The cricoid split operation is an operation aimed at widening the airway sufficiently to permit the extubation of babies and small children with developing subglottic stenosis.


The cricoid cartilage is the only complete ring of cartilage in the skeleton of the airway and is also its narrowest point. If the child has required ventilating for some time, the mucous membrane within the cricoid cartilage can become very swollen and inflamed and become squashed between the wall of the tube and the unyielding cricoid cartilage. This can give rise to scarring causing subsequent subglottic stenosis. The cricoid split operation is intended to release this pressure on the mucous membrane to give it a chance to recover without narrowing the airway.


Anaesthetic


The operation is performed under general anaesthetic.


Technique


A horizontal incision is made across the midline of the lower neck. The cricoid cartilage is exposed and a vertical incision is made in the airway, cutting the cricoid cartilage and sometimes the upper rings of the trachea. The wound is then closed with a drain.


Length of Operation


About half an hour. Postoperative, the endotracheal tube is left in place for 7 to 10 days.


Time in Hospital


This is unpredictable because it will depend upon the child's general condition.


Outcome


Results of cricoid split operation vary. It would be expected to permit the extubation of at least 50 % of the children who have the operation and thereby save the need for a tracheostomy.


Risks & Complications


Surgical emphysema in which air leaks out of the incised cricoid and builds up under the skin because it can not vent to the skin surface. This is usually prevented by adequate drainage.

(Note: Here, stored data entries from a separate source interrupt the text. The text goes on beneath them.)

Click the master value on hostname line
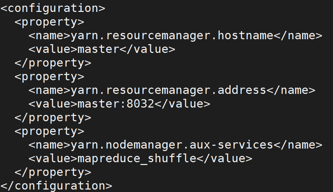Image resolution: width=333 pixels, height=192 pixels. click(x=98, y=49)
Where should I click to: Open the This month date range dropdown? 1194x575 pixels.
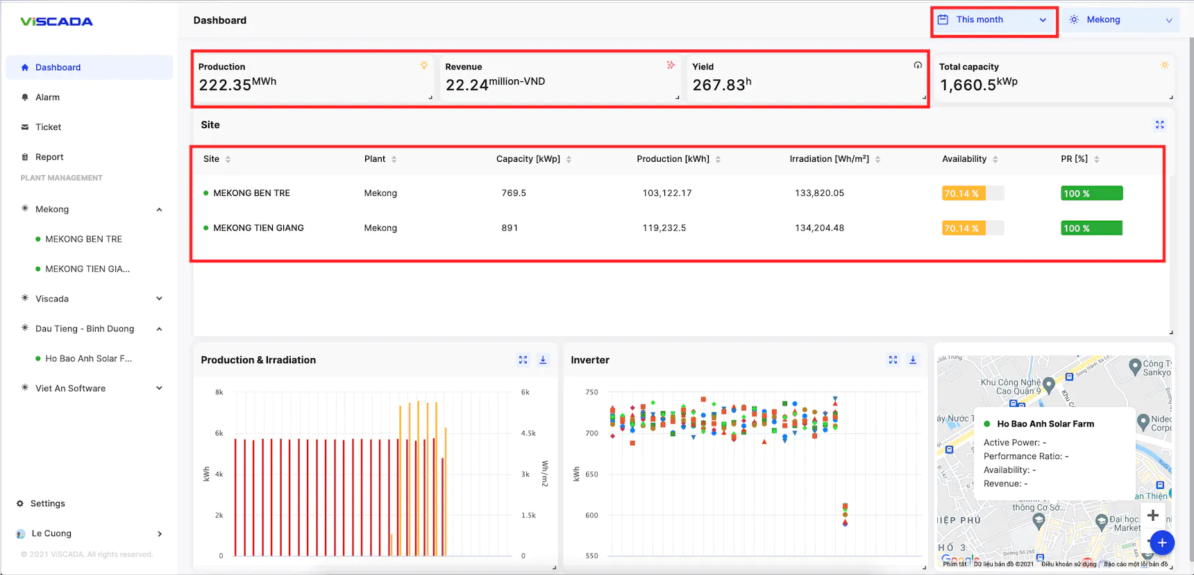tap(993, 20)
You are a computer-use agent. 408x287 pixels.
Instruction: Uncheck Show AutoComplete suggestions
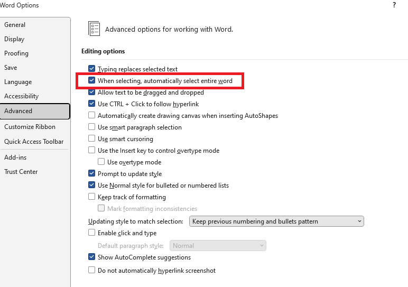(92, 257)
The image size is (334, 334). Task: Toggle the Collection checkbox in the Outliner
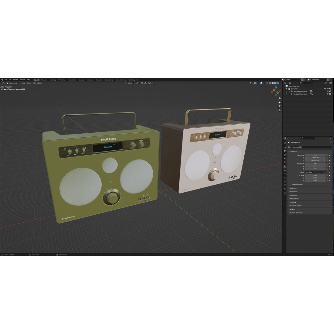pos(325,89)
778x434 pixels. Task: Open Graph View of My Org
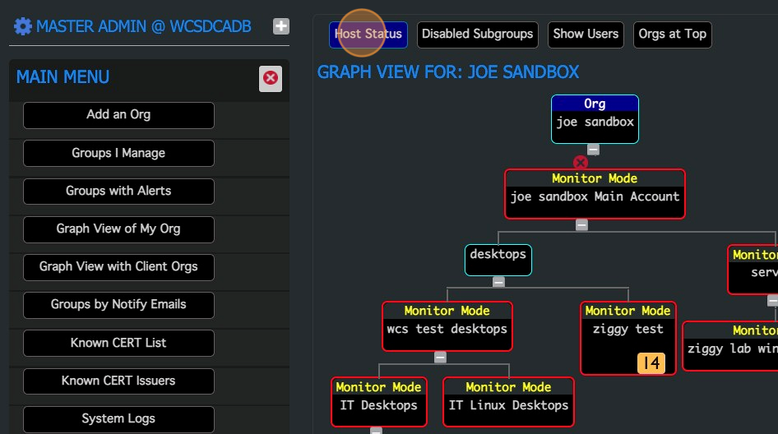click(118, 229)
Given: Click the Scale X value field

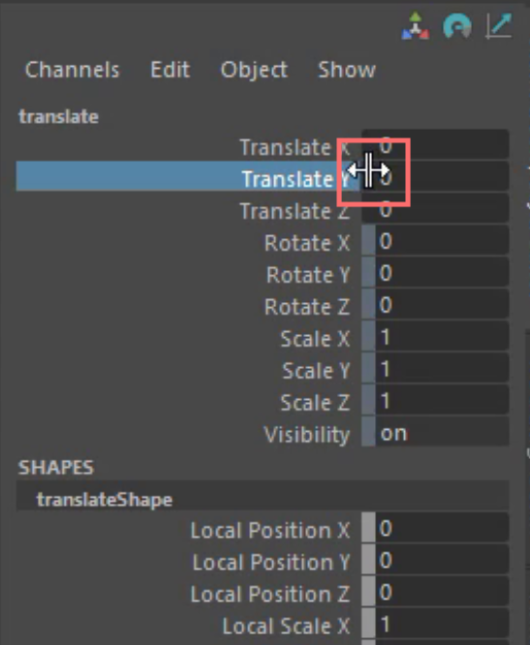Looking at the screenshot, I should (442, 337).
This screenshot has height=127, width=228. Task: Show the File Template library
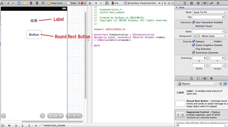(191, 78)
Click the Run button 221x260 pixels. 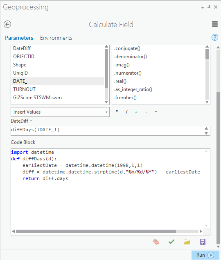tap(205, 255)
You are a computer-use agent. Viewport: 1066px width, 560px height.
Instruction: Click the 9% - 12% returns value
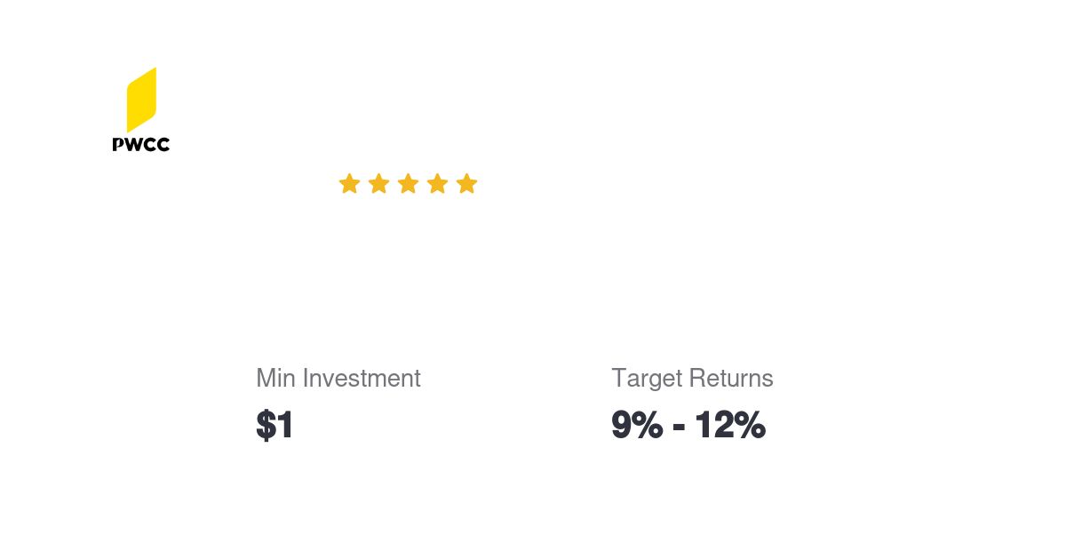point(688,425)
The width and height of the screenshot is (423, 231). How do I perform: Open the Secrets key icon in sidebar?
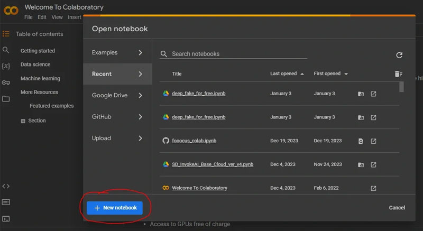pyautogui.click(x=6, y=82)
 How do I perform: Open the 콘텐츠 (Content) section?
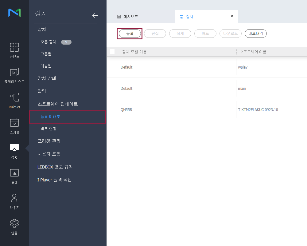click(14, 50)
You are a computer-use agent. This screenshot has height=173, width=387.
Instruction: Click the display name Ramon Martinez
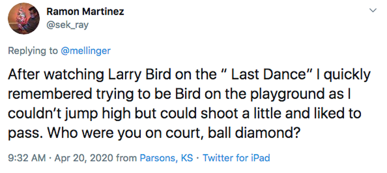tap(85, 12)
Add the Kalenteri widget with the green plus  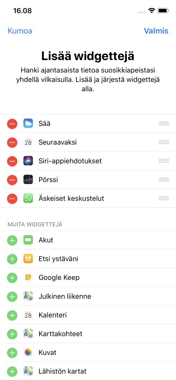[12, 315]
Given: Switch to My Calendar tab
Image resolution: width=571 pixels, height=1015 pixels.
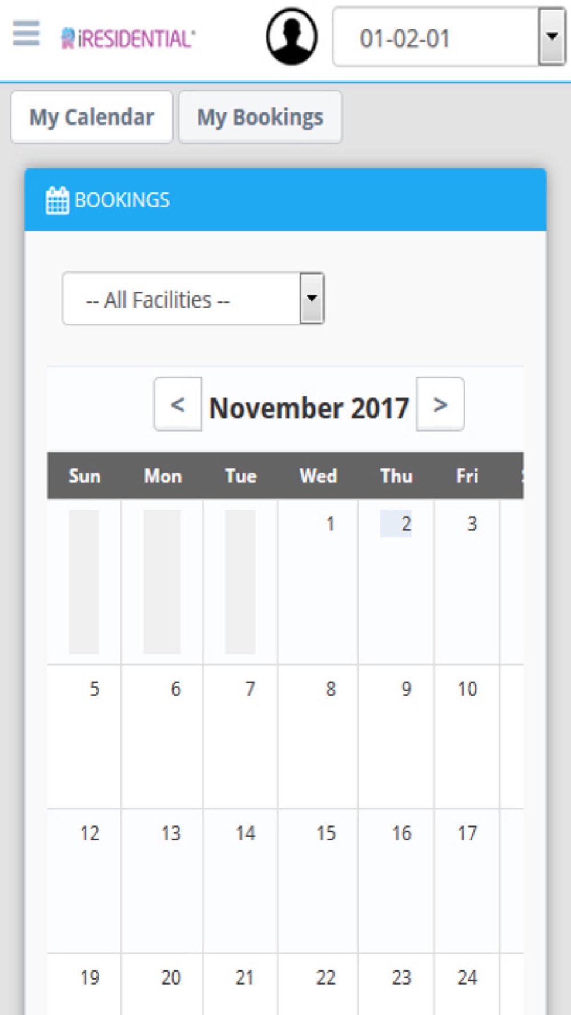Looking at the screenshot, I should coord(92,117).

Fistula - A permanent connection between the airway and the skin surface is a rare complication.


Alternative Treatments


It is frustrating to be unable to remove a ventilating tube from a child who no longer needs it. Sometimes a further period of waiting and extubation a few days later may be successful particularly if steroids are given to reduce any swelling of the subglottic mucous membrane. The other alternative treatment is the performance of a tracheostomy to bypass the blockage in the upper airway. This is still necessary in some cases and it is to avoid the need for tracheostomy that the cricoid split operation was first developed.